Subject: Re: PPB on LCA?
To: Chris G Demetriou <Chris_G_Demetriou@auchentoshan.pdl.cs.cmu.edu>
From: Ben Tober <tober@bbnplanet.com>
List: port-alpha
Date: 11/25/1996 11:19:10
> 
> has anybody tried putting a PCI-PCI bridge in an LCA-based
> (e.g. Multia or AXPpci) system?  Does it work?
> 
>
We have a fair amount of experience now with PCI-to-PCI bridging with the
AXPpci.  It has some problems.  For one thing, although the PCI spec implies
that the firmware is supposed to configure PCI-to-PCI bridges and the devices
behind them, in our experience it does not.  I don't know if DEC has fixed
this in firmware, but I don't think so.  We have code (written by Trevor
Mendez, who no longer works here) that will configure the bridges and
devices behind them.  I believe that we shared that code but that it has
not been incorporated into the distribution because it's really a work-around
for hardware/firmware brokenness.  Beyond this, this code is not very robust
or flexible and hasn't been tested except in our admittedly weird configuration.

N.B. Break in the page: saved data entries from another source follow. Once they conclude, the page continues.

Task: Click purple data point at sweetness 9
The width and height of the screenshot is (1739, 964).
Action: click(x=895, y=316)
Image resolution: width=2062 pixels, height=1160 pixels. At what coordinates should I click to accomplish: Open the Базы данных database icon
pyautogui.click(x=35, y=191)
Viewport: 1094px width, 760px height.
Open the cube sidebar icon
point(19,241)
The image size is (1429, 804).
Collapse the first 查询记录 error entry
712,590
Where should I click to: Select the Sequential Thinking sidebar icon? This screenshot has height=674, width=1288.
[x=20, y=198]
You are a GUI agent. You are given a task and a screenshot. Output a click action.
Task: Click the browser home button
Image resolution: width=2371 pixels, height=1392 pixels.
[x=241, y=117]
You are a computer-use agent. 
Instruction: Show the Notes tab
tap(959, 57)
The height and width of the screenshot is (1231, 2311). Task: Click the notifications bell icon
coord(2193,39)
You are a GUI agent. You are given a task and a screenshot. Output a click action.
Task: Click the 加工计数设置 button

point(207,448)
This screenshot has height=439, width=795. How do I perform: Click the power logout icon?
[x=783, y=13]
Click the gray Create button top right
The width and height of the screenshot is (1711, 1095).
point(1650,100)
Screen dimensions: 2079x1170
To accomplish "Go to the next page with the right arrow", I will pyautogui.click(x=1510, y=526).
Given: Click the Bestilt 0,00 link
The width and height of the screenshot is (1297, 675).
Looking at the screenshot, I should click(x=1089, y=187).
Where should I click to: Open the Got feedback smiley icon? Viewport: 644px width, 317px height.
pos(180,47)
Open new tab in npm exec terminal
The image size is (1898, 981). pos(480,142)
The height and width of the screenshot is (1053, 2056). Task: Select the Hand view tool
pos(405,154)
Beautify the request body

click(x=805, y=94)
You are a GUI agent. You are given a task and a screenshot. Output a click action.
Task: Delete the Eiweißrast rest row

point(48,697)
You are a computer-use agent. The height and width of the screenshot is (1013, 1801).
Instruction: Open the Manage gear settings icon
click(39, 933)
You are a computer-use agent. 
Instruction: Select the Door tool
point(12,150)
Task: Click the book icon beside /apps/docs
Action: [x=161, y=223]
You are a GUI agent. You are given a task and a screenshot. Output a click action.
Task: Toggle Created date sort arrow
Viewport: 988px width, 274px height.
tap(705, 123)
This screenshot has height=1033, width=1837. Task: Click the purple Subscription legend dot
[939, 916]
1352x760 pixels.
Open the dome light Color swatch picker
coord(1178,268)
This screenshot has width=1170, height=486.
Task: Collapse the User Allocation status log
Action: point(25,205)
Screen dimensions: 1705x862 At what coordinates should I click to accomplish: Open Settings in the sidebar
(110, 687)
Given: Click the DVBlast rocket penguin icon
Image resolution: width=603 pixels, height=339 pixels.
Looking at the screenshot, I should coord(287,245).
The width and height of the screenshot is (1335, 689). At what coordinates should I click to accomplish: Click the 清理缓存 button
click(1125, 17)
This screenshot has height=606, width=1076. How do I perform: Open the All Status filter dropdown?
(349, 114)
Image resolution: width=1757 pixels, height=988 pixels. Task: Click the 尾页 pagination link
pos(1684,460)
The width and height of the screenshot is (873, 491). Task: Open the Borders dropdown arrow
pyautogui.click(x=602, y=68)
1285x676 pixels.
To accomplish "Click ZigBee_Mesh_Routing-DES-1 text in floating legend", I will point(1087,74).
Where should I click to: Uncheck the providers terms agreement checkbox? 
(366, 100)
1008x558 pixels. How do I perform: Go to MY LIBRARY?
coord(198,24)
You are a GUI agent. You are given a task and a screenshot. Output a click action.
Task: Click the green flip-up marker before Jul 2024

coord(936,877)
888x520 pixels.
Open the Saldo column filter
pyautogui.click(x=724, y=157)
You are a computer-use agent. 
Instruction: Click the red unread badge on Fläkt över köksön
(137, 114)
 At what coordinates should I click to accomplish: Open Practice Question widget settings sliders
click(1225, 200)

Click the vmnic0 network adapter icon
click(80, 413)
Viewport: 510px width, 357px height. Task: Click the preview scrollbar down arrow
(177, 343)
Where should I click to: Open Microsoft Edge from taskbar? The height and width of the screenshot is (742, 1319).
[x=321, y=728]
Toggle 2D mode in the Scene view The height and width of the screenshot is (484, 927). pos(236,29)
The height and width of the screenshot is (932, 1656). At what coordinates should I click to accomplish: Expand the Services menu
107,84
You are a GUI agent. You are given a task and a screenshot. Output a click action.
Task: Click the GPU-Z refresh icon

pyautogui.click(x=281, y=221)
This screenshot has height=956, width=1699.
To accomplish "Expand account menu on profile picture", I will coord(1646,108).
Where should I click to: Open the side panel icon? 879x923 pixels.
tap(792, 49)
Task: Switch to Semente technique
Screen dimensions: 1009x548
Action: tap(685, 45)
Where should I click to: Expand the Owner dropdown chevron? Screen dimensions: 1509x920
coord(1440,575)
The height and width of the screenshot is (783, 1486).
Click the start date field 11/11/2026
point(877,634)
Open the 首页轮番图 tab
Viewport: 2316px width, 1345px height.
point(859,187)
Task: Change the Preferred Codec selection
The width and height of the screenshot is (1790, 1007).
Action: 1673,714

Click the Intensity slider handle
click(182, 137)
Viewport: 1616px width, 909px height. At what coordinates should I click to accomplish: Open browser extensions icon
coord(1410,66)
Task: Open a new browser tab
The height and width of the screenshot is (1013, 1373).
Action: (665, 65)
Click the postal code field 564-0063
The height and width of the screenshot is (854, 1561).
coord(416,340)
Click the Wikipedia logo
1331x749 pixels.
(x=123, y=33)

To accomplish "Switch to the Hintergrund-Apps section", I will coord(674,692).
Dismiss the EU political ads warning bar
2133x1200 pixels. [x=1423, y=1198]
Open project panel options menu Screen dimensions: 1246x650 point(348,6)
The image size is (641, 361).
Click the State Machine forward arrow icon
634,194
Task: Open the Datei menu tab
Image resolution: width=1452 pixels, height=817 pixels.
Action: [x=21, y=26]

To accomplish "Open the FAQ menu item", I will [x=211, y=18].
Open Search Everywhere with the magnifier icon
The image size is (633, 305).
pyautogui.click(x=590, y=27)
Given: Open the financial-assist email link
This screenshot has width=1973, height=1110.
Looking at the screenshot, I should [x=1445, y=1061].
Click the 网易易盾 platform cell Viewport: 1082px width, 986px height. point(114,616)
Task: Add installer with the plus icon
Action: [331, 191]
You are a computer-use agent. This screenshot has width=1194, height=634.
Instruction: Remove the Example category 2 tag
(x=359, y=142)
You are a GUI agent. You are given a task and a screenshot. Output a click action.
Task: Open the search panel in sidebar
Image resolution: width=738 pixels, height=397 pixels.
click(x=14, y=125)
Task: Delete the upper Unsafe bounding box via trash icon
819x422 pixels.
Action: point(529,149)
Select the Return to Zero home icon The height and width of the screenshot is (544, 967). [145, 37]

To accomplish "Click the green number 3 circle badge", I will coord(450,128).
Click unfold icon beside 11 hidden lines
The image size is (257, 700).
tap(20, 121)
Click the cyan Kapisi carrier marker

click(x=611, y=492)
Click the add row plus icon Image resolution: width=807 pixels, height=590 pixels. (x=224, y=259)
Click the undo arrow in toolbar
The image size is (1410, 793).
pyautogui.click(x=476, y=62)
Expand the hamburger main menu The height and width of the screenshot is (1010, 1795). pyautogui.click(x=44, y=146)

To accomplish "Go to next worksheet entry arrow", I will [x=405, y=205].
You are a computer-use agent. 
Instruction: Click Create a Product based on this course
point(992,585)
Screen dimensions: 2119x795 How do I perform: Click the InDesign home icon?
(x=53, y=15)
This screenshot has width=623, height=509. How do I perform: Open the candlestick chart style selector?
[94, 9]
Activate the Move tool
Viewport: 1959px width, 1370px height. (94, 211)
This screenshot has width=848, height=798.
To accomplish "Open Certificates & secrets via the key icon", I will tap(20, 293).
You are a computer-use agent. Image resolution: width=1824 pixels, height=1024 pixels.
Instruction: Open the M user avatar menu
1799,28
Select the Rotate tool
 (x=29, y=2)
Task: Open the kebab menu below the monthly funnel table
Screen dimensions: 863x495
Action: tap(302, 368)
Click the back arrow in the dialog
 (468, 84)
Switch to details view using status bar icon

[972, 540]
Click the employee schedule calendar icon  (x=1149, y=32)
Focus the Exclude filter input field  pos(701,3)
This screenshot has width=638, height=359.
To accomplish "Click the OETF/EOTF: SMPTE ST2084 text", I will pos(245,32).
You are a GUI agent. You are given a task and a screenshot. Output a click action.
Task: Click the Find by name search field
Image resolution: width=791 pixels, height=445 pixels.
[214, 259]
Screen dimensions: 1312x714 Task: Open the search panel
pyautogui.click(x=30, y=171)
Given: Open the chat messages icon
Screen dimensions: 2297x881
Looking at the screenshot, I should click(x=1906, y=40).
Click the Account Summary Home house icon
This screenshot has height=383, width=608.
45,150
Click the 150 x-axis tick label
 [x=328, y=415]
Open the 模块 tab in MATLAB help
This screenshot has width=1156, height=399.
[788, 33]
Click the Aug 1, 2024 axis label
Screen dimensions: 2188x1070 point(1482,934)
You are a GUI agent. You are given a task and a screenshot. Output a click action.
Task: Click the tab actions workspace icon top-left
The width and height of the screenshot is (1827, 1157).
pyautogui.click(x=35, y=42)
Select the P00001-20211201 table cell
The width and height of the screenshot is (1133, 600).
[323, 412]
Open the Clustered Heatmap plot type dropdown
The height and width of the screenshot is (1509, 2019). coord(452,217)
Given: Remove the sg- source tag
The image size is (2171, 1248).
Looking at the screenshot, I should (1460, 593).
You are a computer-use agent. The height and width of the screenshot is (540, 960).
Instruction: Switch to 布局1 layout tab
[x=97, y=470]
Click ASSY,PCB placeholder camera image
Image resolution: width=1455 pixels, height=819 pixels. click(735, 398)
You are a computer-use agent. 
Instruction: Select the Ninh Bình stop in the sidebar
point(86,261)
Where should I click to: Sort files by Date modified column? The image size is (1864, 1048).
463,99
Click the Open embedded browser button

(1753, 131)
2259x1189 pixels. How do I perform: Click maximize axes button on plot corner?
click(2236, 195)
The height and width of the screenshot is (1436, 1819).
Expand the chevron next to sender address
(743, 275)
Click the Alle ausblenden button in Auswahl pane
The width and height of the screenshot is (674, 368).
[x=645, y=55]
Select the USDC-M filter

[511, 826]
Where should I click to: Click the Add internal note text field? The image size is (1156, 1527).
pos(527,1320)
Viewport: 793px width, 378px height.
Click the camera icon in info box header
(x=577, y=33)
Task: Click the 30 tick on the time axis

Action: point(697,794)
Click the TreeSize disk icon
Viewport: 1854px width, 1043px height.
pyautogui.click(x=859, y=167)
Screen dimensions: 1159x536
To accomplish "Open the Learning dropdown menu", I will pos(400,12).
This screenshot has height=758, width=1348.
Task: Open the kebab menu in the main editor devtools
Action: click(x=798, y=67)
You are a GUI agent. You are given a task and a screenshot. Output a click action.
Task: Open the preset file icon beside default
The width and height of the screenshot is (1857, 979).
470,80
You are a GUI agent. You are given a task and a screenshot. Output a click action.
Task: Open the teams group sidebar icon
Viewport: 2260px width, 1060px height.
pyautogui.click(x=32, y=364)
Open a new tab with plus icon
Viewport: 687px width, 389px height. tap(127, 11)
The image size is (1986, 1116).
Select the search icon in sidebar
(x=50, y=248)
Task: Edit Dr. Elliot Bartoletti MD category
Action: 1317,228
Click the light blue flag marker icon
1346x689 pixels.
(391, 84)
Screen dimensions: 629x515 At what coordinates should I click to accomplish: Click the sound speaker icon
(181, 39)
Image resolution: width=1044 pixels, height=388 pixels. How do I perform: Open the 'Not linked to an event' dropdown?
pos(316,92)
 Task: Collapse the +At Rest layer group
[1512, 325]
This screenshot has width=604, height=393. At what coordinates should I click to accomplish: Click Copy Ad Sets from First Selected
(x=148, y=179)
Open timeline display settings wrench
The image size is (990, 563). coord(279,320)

Also, another thing you should know if you plan to use PCI-to-PCI bridging
if you intend to have more than one level of bridging is that this
configuration seems to be prone to live-lock problems when the AXPpci wants
to master a device far downstream at the same time as some far downstream
bus master device wants to master the AXPpci's memory.  It looks like the
AXPpci acquires the "top" bus, the mastering peripheral acquires the
"bottom" bus, neither can really get the "middle" bus, and eventually they
back off and retry, slamming into each other again, ad infinitum, until
the Alpha's 2^24 maximum bus retry timer goes off and you get a machine
check.  We're using older bridge chips right now (21050, I think?) and there
are newer chips (21150?) that may rectify this problem.  We're currently
waiting on new bridge chips, they're heavily back-ordered at this time.